The Current Scenario

When it comes to financial services, financial institutions usually have a separate department for handling investment compliance and managing risk. There may be times, though, when the compliance department ends up working in isolation. This may have organisation-wide repercussions, as other departments may not be following best compliance practices. When the compliance department receives approval requests from these departments, several changes may be recommended. This could result in a back-and-forth between the compliance and other departments, resulting in bottlenecks in business processes. At an organisational level, this would slow growth.

The following are ways in which compliance and risk management can be optimised:

Design A Framework To Manage Compliance Risk

The department handling compliance and risk management could compile a set of guidelines and policies to be developed into a robust framework. A framework could be built from scratch, or the compliance team could refer to benchmarks, such as the COBIT5 framework.

Assess Risk

Once the compliance obligations are compiled into a framework, it is crucial to measure the impact of risks on your organisation if the guidelines specified in the framework are not followed. This would enable the compliance department to get management buy-in and prioritise deploying resources to optimise compliance and risk management.

Adopt Technology

Asset managers must keep in mind that there are a number of platforms and tools available to ensure an organisation adheres to investment compliance-related requirements. For instance, such tools would be able to detect deviation from pre-defined compliance practices. Financial institutions could use centralised platforms for financial and regulatory filings across geographies. Such platforms would also offer timely alerts about pending compliance-related filings. Investment compliance-related information could be shared with multiple teams through these tools.

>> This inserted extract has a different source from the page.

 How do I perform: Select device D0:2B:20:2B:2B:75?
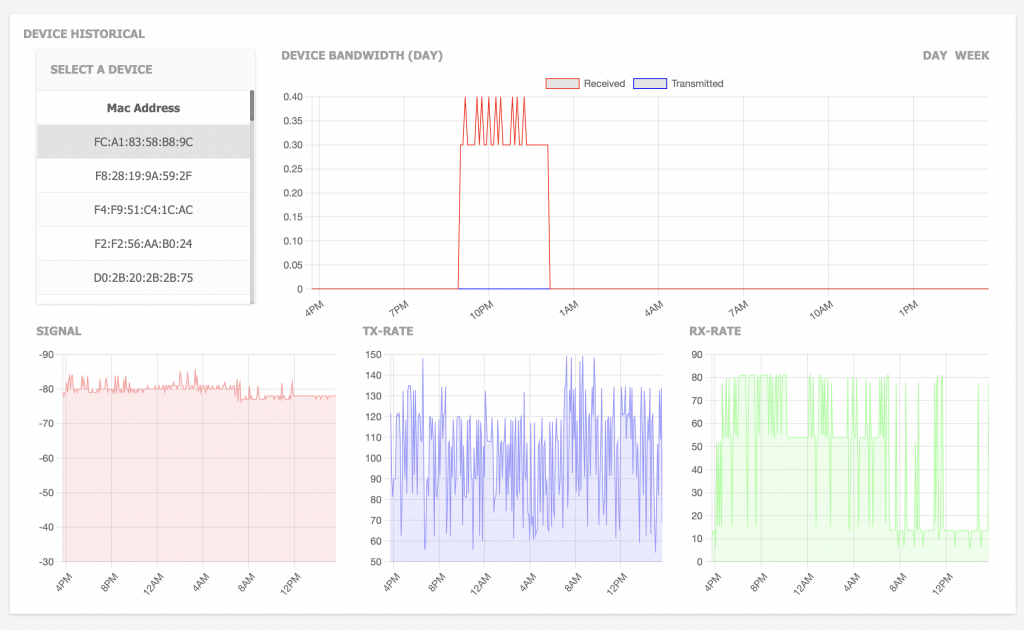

Build a Collaborative Environment

Focus on enhancing collaboration between the compliance team and other departments that need to interact often with the compliance team. They could create an automated workflow to ensure deeper collaboration. The compliance team could design this workflow and ensure it is adopted across the organisation so the other departments could have deeper and productive engagement with the compliance department.

Involve An External Partner

Companies that have substantial compliance-related requirements, such as financial institutions, could consider involving a credible external partner to assist with compliance and risk management. Such a partner would be able to enable it to deploy best practices across compliance and risk management, while the company continues to focus on its core competency.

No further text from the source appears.